> [Problem description]
In the passage about the share offering, what is the confirmed exercise price per 2019 Warrant Share?

> [Source document]
::::
The exercise price of the 2019 Warrants, each of which is exercisable to acquire one Common Share (each a “ 2019 Warrant Share ”), was subject to adjustment based on the Offering Price and has now been confirmed at USD$0.85 per 2019 Warrant Share. The 2019 Warrant Shares will be subject to a contractual hold period and may not be sold, transferred, pledged, hypothecated or otherwise assigned or traded until July 6, 2022.
Under the terms of an agency agreement entered into between the Company and the Agents, the Company has granted the Agents an over-allotment option, exercisable in whole or in part, at the sole discretion of the Agents, at any time and from time to time, for a period of 30 days following the closing of the Offering, to purchase up to an additional 1,050,000 Offered Shares at the Offering Price per Offered Share and 1,500,000 Units at the Offering Price per Unit, for additional gross proceeds to the Company of up to USD$2,550,000.
::::
> [Supplied records]
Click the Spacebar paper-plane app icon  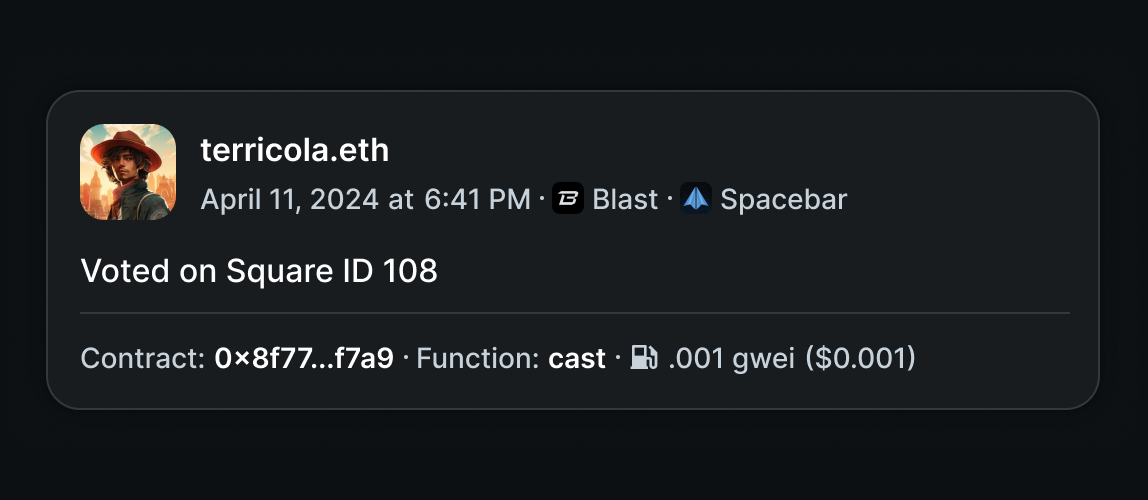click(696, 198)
::::
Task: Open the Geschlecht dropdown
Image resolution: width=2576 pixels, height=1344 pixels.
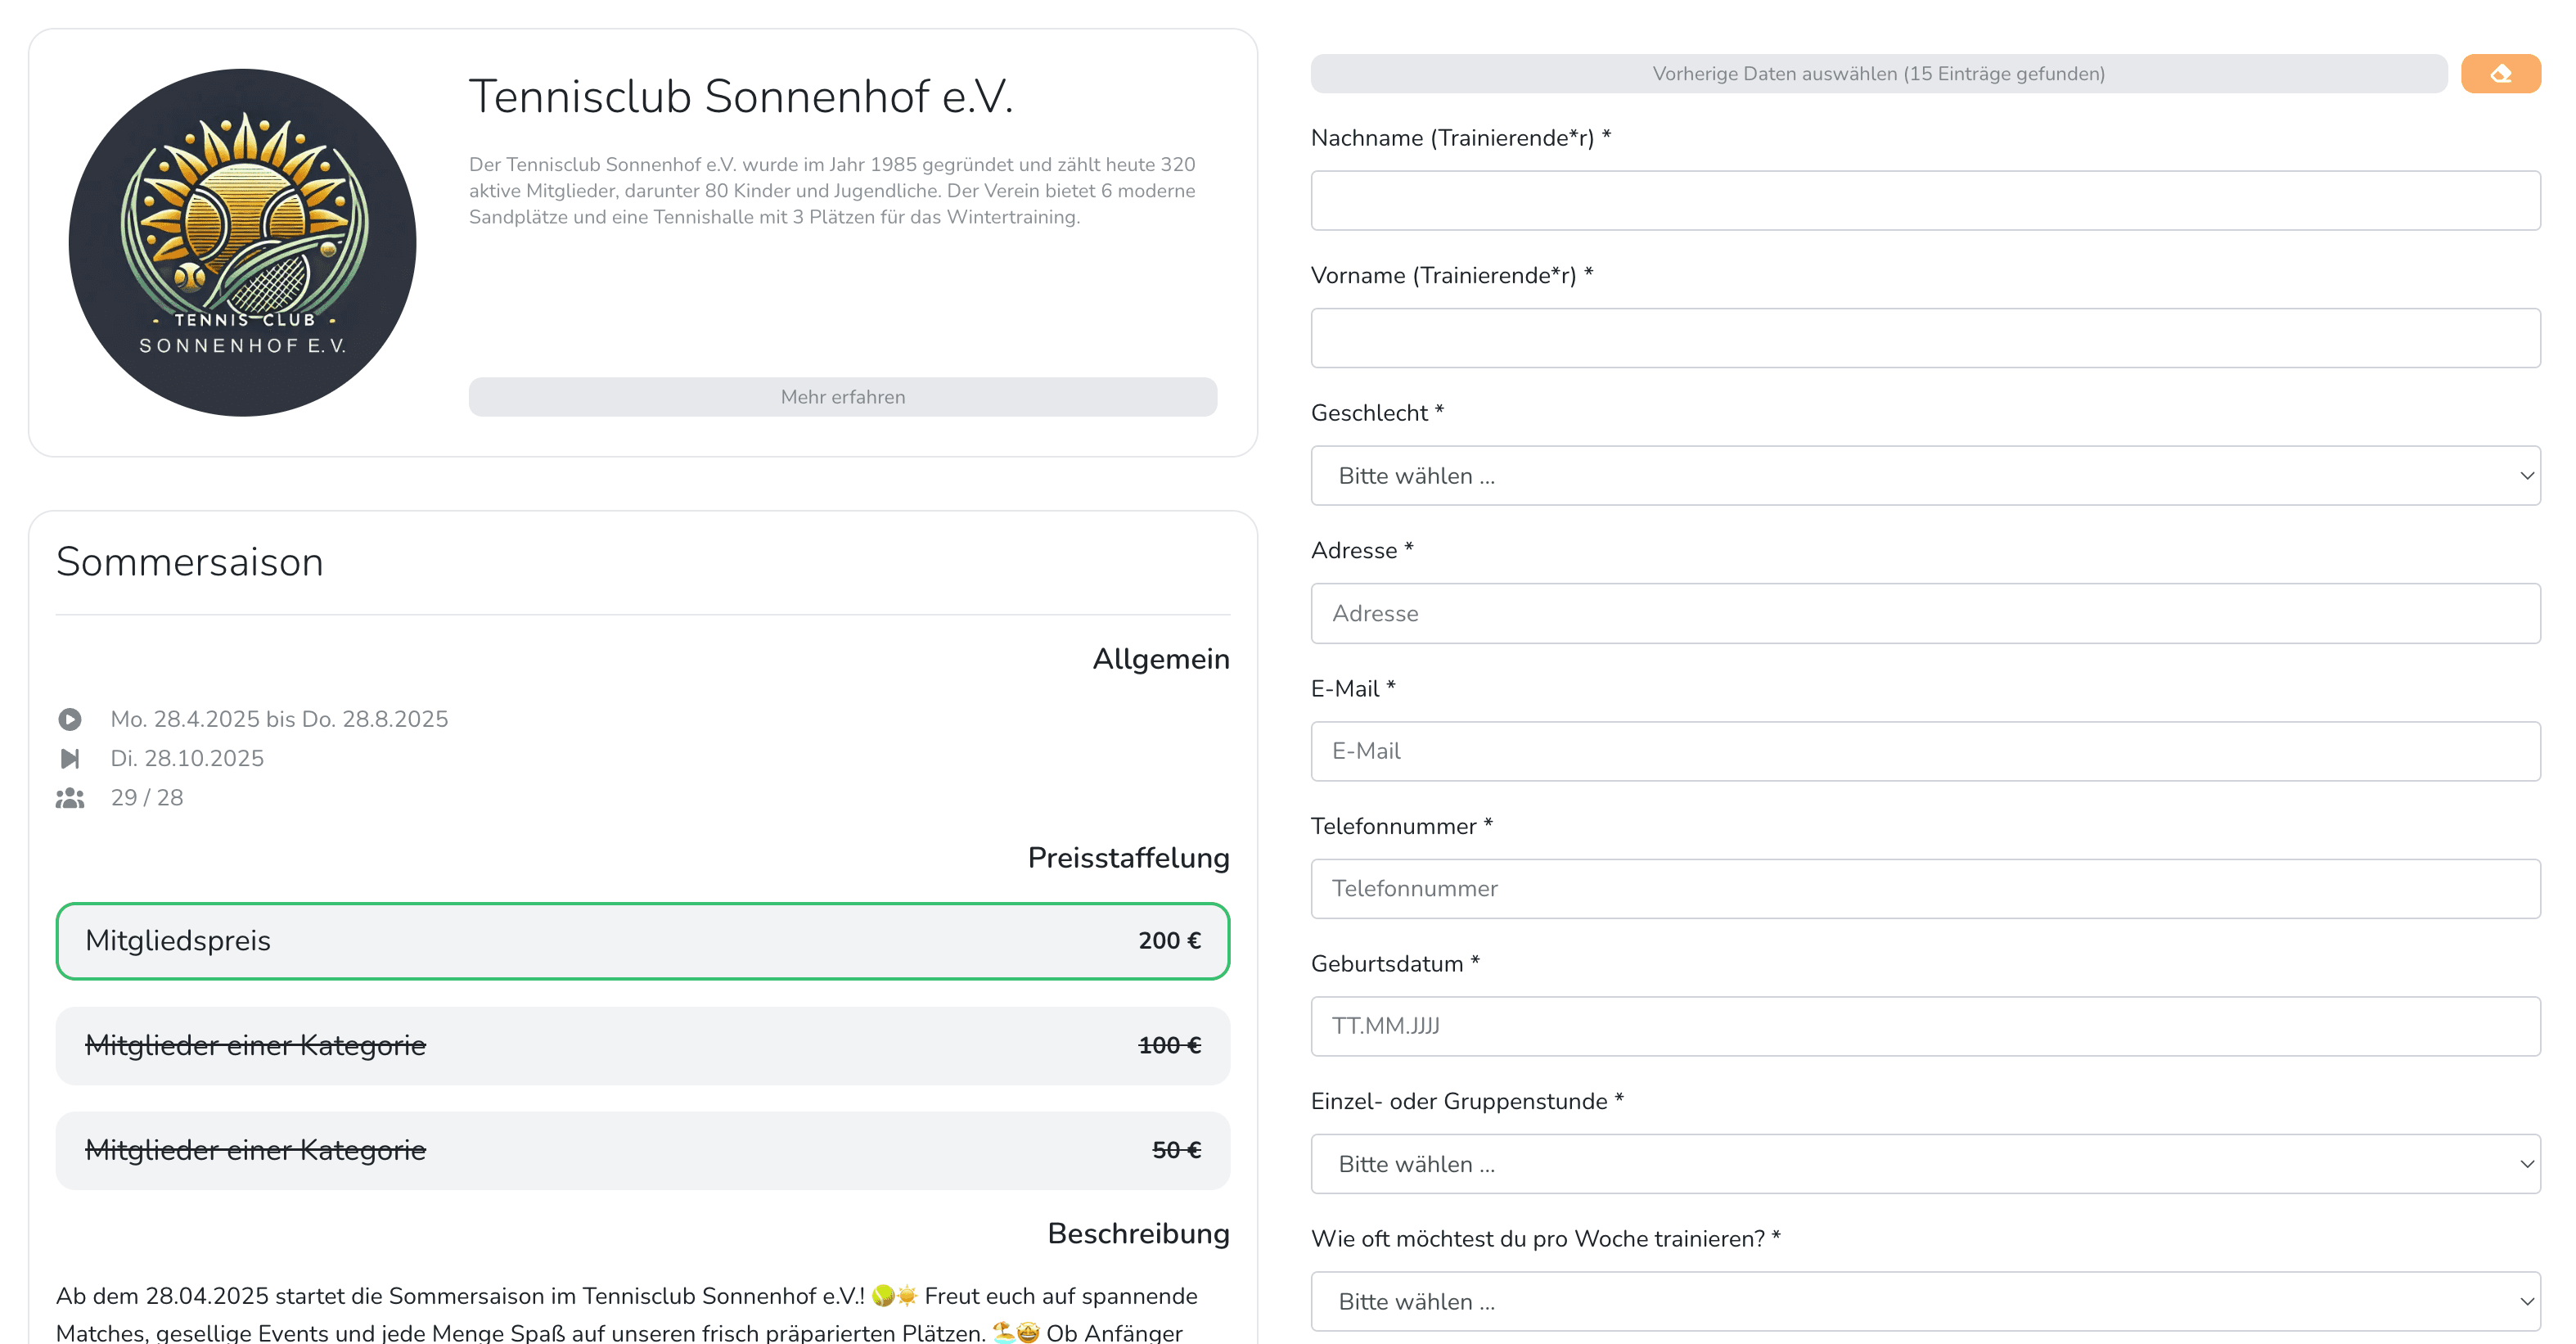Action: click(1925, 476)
::::
> [Reply to the task]
USD$0.85 per 2019 Warrant Share.